Esqueceu o ministro que no bolo dos alunos estão também os das escolas privadas, o que mostra que a educação paga no Brasil não está tão bem quanto o MEC acredita sem analisar os dados ao abrir as portas da rede pública para a entrada de empresários e gestores da oferta de serviço privado. Veio a absurda ideia, que para o Ministério da Educação de Weintraub parecia revolucionária e inovadora, de oferecer vouchers para que a família do estudante escolha onde quer matricular seu filho. Se, depois de toda a polêmica, a justificativa para o contingenciamento de verbas em todos os níveis no ensino público brasileiro se deu por frustração orçamentária em 2019 no início do ano, caberia aumentar os gastos com o pagamento de um plano de educação privada pelo MEC?
Para piorar o desmando da educação no governo federal no ano passado, uma medida incentivada pela cúpula do Palácio do Planalto tentou ganhar forma em 2019: o ensino em casa. Mas essa é uma política incentivada pelo Ministério da Mulher, da Família e dos Direitos Humanos, que tem uma titular também tão questionada em sua capacidade e eficiência como no MEC. A pastora Damares Alves.

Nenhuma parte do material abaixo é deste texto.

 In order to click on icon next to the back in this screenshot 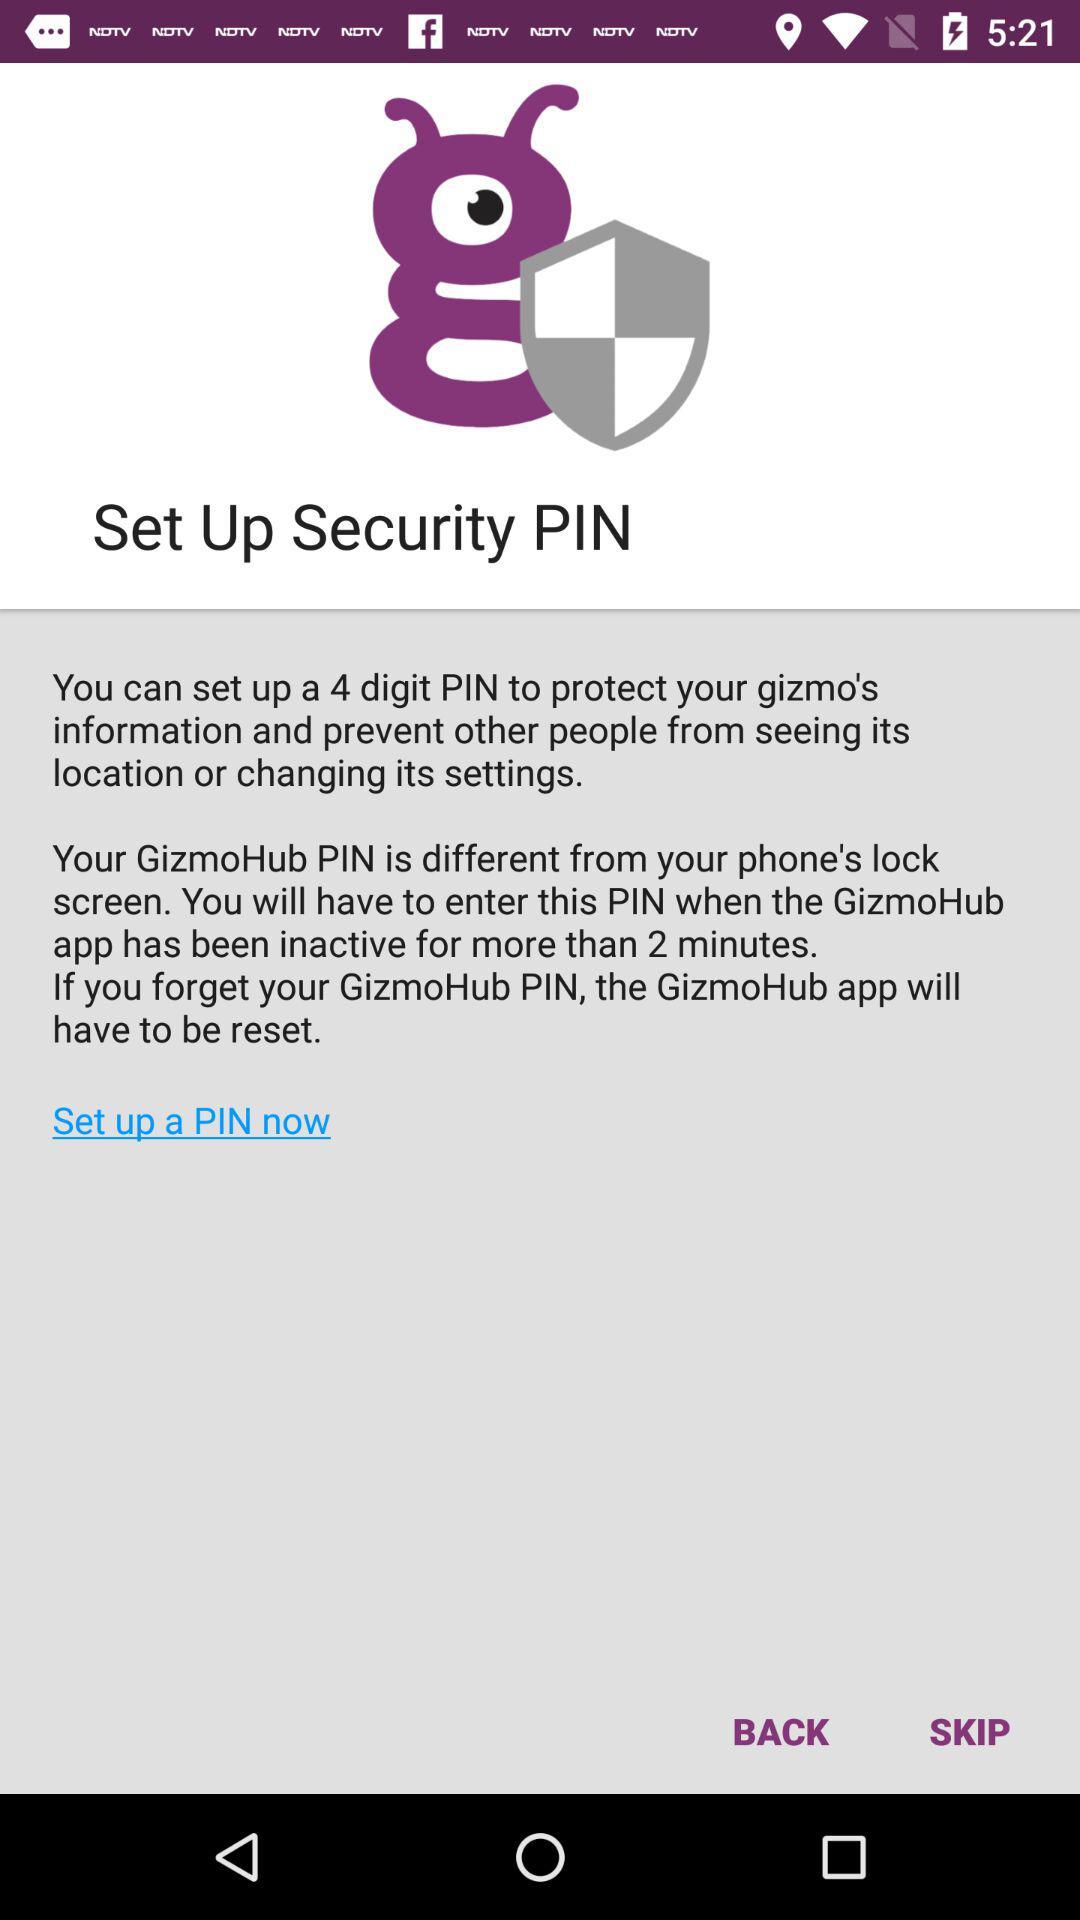, I will do `click(968, 1730)`.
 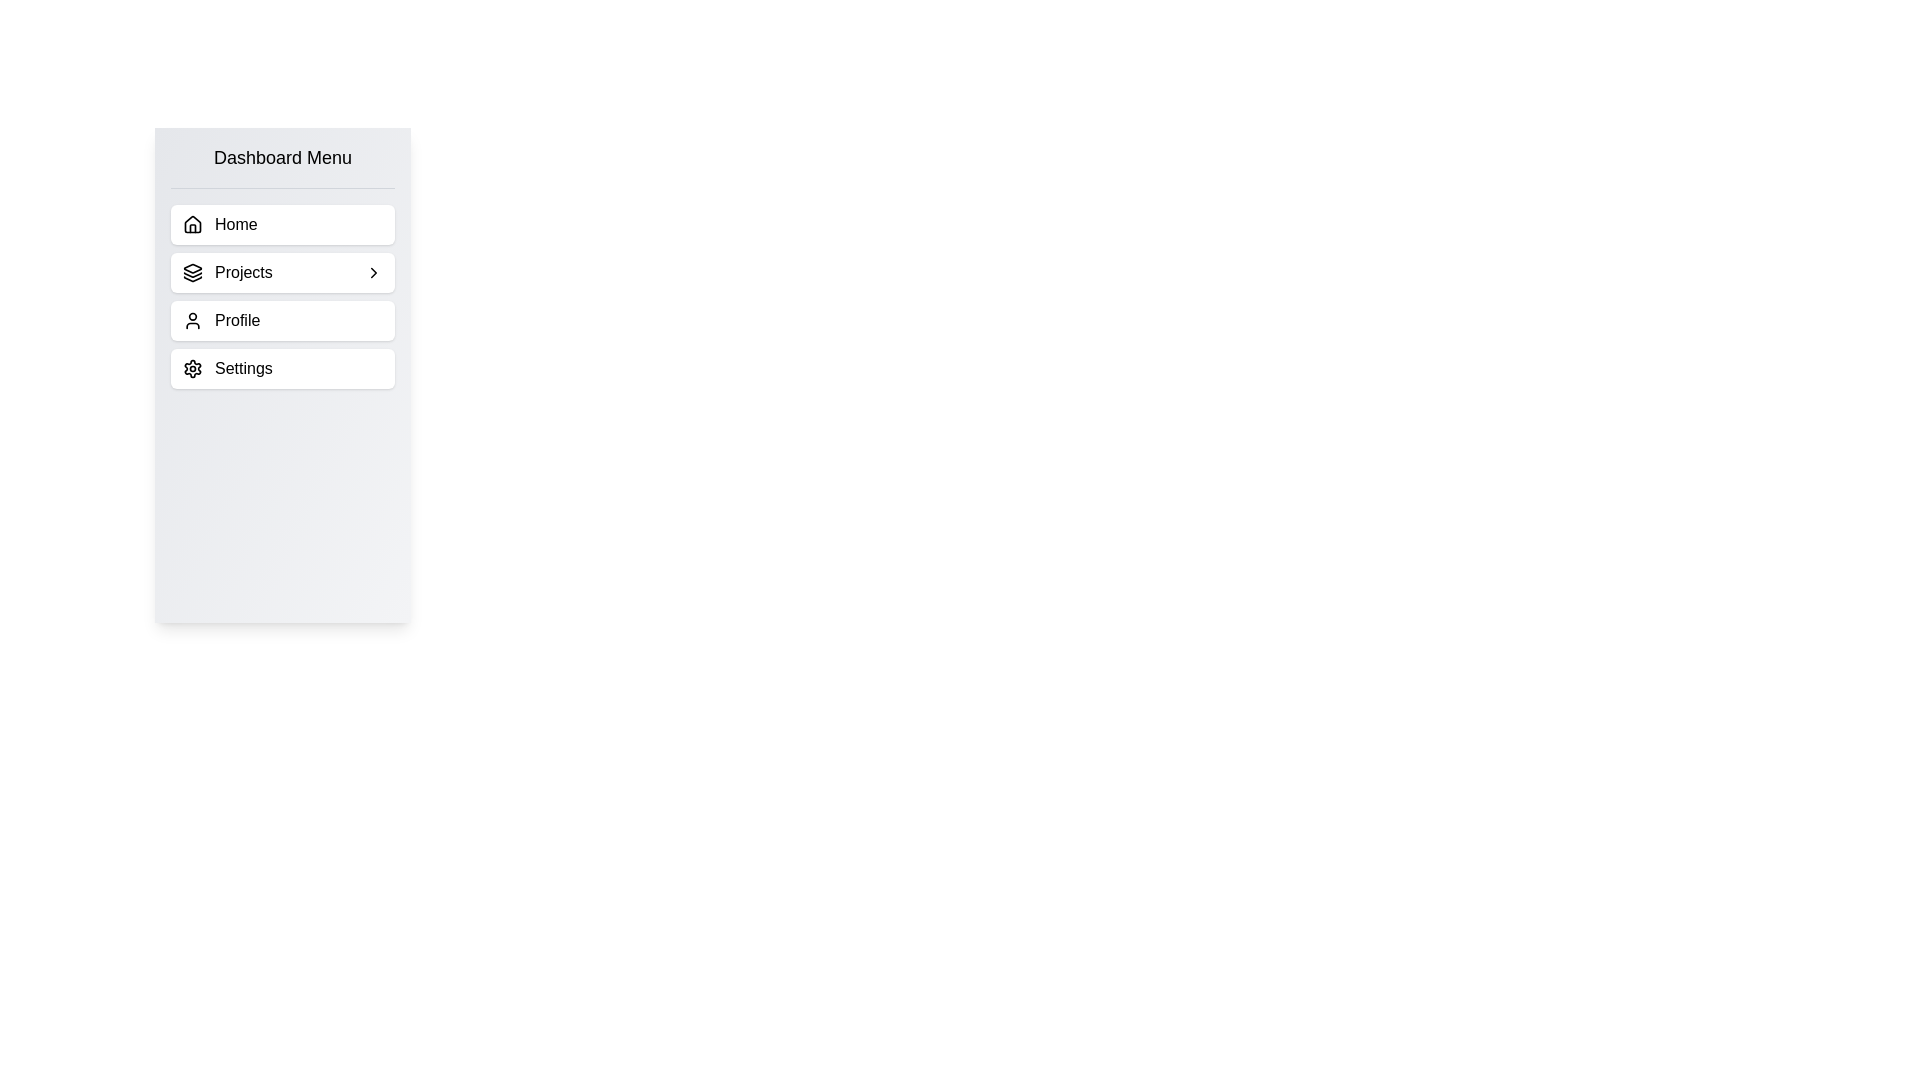 What do you see at coordinates (282, 369) in the screenshot?
I see `the fourth menu item in the 'Dashboard Menu'` at bounding box center [282, 369].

E aqui nem cabe discutir se “meninos vestem azul e meninas vestem rosa”, algo que caberia defender na Igreja Batista da Lagoinha, onde atuou como líder religiosa, não em um cargo público. A pergunta que os pesquisadores e especialista da educação no Brasil fazem à proposta do ensino domiciliar dos filhos é justamente qual conteúdo e como serão educadas as crianças submetidas a esse modelo, o que contraria a Constituição Federal.
O cenário não é dos melhores quando olhamos para os primeiros 12 meses do governo Bolsonaro na educação. Com condução desastrosa das políticas públicas chefiadas pelo MEC, o Poder Executivo evidencia que há um risco à oferta de educação pública universalizada e gratuita. A constatação é a de que a gestão federal tenta aplicar um modelo do Ministério da Economia, de Paulo Guedes, no Ministério da Educação: o Estado mínimo. Quem tem condição de arcar com os custos de educar seus filhos que pague por uma educação de qualidade. E quem não tiver como custear a formação escolar? Bom. Não parece ser uma preocupação do governo.
Peraí! Mas e a tal doutrinação, com professores formadores de militantes, como dizem governo e seus apoiadores? Vemos na prática que quem busca uma educação ideologizada, fechada, sem possibilidade de formar cidadãos conscientes e capazes de entender o mundo por conta própria não são os profissionais da educação, que os ministros da Educação, Ovalo de Carvalho e seus cegos discípulos tentam culpar por fazer o que eles tentam impor.
Os responsáveis por uma tentativa, ainda sem sucesso, de criar “idiotas úteis” – nas palavras de Bolsonaro -, são o Palácio do Planalto, seus Vélez Rodríguez, Abraham Weintraub e Damares Alves, além de uma cúpula de olavistas conspiracionistas e anticientificistas soltos em cargos de confiança no MEC, no governo, no gabinete do ódio e nas redes sociais. E, claro, aqueles sempre prontos a aplaudir o combate ao marxismo cultural e ao globalismo.